Northumberland Christmas tree firm sees big jump in sales

Northumberland Christmas tree trader Eidelweiss reveal firm has experienced bumper sales early this year

Harry and Dawn Laidler, of Edelweiss Christmas Trees, in Seaton Delaval
Harry and Dawn Laidler, of Edelweiss Christmas Trees, in Seaton Delaval

A North East Christmas tree trader has revealed his firm has experienced bumper sales this year as people have rushed to spruce up homes earlier.

Eidelweiss at Double Row, Seaton Delaval, Northumberland, is the seasonal sister company of fruit and veg wholesalers Laidler’s Limited.

Director and one of the owners of Laidlers and Eidelweiss, Harry Laidler said that demand for trees was definitely up on last year by 15%.

The firm has increased its stock by 1,000 to 7,000 this year due to rising demand as people spruce up their homes earlier.

The jump in sales is the biggest in the firm’s history with not only trees, but other offerings such as mince pies and mulled wine.

Laidler said: “I think visitors have gone through about 2,000 mince pies this year and at least 1,000 cups of mulled wine. We’ve also seen Santa handing out around 1,000 gift bags to the kids.”

Laidler set up the business initially as an addition to his father’s shop. And at first, he sold around 12 trees a year from Laidler’s site.

He said: “I’ve been involved in the sale of Christmas trees for 30 years now.

My dad used to come back from Gateshead fruit and veg market with maybe 12 Norway spruce trees but used to complain that he didn’t have time to sell them.

“As a young lad I said ‘Well I’ll sell them’ because you are excited about Christmas when you’re younger.

“I used to take great pride and pleasure in trying to sell them. And dad was delighted as he had nothing to do with them because he was too busy selling the fruit and veg – and they used to take too much space in his wagon!”

Back then Laidler recalls there was only the Norway spruce available, and it was a number of years before the Scotch pine and Lodgepole pine became popular – because they didn’t drop their needles.

He added: “Definitely within the last 15 years, the Nordman has been the most popular.”

Laidler has invested £22,000 in setting up the Eidelweiss shop in 2000 with his wife, Dawn.

He now employs around 10 to 12 staff at weekends and about six during the week.

The main store, which has a multi-million pound turnover, employs around 30.

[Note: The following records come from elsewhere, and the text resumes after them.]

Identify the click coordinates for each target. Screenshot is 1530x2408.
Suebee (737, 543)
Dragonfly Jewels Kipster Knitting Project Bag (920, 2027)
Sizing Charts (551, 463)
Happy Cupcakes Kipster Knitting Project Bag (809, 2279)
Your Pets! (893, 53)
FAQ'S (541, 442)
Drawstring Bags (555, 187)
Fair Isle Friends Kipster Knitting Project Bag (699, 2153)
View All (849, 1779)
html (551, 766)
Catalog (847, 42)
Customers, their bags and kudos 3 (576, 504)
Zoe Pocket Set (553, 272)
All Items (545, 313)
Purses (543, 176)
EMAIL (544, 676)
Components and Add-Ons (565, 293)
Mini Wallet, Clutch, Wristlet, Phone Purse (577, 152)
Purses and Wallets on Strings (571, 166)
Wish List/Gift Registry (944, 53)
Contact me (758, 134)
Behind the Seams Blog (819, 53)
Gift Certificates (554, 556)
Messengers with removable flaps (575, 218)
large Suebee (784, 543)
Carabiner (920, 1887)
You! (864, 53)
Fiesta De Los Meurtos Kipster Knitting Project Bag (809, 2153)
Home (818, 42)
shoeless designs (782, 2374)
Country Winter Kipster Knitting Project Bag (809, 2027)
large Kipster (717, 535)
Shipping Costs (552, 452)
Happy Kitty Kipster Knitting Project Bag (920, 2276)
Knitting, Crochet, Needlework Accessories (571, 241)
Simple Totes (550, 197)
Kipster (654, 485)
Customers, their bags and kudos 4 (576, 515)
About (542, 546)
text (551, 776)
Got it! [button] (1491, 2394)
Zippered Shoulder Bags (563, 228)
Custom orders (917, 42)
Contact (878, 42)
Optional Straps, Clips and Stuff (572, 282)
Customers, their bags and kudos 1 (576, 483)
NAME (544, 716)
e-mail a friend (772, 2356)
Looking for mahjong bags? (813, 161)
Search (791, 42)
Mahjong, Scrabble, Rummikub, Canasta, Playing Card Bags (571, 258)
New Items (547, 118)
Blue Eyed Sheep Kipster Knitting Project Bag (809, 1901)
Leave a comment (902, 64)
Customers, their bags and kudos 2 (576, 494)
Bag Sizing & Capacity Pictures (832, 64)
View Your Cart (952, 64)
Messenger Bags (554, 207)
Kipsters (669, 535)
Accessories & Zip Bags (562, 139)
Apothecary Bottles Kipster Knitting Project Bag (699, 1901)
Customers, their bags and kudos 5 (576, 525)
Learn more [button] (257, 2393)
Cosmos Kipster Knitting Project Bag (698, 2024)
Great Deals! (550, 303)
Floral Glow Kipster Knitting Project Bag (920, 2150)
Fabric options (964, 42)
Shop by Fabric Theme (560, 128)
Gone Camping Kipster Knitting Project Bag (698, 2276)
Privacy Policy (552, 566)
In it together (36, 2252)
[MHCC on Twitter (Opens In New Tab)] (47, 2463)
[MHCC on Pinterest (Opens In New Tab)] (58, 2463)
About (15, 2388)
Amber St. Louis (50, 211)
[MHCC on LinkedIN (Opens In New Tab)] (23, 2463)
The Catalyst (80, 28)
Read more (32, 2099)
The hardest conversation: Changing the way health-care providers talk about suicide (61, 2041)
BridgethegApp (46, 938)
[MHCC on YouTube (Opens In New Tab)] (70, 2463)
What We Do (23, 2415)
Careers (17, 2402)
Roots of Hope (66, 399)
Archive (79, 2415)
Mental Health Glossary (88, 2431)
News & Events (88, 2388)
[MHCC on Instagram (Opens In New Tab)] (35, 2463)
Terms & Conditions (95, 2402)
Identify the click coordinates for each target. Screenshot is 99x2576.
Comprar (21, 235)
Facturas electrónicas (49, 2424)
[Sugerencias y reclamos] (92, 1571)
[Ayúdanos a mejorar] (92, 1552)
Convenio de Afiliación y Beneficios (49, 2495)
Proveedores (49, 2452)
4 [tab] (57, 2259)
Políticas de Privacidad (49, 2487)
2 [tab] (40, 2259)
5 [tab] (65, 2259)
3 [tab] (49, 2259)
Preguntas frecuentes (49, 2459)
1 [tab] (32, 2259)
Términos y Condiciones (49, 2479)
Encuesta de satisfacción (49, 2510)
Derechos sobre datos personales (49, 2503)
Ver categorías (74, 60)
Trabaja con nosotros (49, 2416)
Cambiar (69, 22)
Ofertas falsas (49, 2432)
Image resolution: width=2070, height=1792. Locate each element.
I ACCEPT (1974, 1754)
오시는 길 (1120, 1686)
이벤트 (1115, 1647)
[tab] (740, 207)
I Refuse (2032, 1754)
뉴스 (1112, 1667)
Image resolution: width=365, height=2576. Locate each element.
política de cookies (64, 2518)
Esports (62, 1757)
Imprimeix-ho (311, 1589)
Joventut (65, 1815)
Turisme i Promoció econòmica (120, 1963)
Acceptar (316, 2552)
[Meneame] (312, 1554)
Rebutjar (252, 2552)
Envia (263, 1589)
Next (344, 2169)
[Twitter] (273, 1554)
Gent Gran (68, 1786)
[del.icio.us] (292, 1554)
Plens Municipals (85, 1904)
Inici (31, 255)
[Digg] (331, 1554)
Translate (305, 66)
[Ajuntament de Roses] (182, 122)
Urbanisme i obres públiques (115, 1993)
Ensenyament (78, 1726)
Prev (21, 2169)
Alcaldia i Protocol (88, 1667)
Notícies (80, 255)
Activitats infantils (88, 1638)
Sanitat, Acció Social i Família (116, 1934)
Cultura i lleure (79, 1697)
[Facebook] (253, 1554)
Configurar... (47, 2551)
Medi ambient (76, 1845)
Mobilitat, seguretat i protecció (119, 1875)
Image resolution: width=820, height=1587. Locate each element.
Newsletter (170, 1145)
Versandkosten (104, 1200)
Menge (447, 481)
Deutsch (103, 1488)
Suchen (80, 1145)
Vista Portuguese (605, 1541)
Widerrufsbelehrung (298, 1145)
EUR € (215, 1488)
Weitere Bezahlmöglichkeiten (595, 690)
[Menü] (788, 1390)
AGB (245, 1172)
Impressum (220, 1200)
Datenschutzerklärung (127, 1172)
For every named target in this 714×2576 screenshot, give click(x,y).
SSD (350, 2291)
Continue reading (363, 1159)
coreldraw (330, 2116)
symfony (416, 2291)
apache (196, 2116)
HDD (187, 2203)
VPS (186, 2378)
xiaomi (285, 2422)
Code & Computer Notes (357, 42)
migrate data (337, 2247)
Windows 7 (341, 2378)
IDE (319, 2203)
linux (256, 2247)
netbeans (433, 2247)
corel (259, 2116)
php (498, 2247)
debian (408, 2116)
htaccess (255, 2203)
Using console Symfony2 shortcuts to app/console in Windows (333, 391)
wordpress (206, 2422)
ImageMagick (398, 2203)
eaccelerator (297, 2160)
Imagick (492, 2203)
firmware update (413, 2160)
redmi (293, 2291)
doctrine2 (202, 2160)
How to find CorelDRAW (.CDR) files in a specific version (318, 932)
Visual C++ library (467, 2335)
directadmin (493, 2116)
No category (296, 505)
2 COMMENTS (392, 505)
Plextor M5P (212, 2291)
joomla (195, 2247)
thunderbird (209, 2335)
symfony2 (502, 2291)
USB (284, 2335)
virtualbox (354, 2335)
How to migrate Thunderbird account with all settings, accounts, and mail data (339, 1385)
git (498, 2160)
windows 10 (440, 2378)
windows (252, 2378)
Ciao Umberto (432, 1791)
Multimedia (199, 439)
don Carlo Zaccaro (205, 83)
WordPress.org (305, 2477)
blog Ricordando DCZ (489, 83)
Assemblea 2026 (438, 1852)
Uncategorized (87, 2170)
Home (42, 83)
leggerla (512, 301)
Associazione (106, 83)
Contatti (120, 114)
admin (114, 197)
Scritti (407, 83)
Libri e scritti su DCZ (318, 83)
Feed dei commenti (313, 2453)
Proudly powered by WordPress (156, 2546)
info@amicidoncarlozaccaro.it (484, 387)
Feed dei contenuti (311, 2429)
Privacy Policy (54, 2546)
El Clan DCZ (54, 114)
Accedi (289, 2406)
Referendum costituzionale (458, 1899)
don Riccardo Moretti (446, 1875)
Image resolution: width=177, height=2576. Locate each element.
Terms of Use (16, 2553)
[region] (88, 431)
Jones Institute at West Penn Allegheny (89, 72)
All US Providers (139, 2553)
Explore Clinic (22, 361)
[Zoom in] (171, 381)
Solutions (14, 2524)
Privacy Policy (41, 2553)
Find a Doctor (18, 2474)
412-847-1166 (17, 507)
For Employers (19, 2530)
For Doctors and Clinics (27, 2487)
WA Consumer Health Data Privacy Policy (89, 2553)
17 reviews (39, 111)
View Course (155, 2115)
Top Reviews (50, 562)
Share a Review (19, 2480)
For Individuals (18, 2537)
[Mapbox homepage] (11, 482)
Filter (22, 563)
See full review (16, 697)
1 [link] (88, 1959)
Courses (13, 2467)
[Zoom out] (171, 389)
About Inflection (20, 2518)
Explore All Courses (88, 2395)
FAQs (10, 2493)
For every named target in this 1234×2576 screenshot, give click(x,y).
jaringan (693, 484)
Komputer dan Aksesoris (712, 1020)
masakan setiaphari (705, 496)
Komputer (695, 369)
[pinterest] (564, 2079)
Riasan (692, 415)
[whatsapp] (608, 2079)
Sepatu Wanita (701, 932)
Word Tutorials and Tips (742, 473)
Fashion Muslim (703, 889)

He said: “I’d say the worst thing about selling Christmas trees is the wind that blows them over! You have to keep picking them up.”

Laidler added: “People are definitely buying them earlier and this year has definitely proved that. It all seems to depend on what day Christmas falls on.

“This year we were finding people were buying them before December.

“We were just setting up on November 27 and 28 and we had queues outside with people asking if they could buy one early. We didn’t officially open until the 29th, but we still sold them!”

Laidler said from what he has seen, sales of trees has certainly risen over the last 12 years by around 10 per cent.

He said: “Our main growers are in Southern Ireland, but we also get trees from Denmark, Norfolk, Scotland and a small amount from Cumbria.

“We actually visit the plantations in the growing season and are in contact with our growers in April. You have to get in early to get the quality.

“It’s been one of the best years we’ve ever had, and we’ve been on the Eidelweiss site now for two years with a purpose-built shop. The shop has definitely made an impact.

“However, I couldn’t do without my shop manager, Kelly Tweddle, who has been with the business now for more than 10 years.”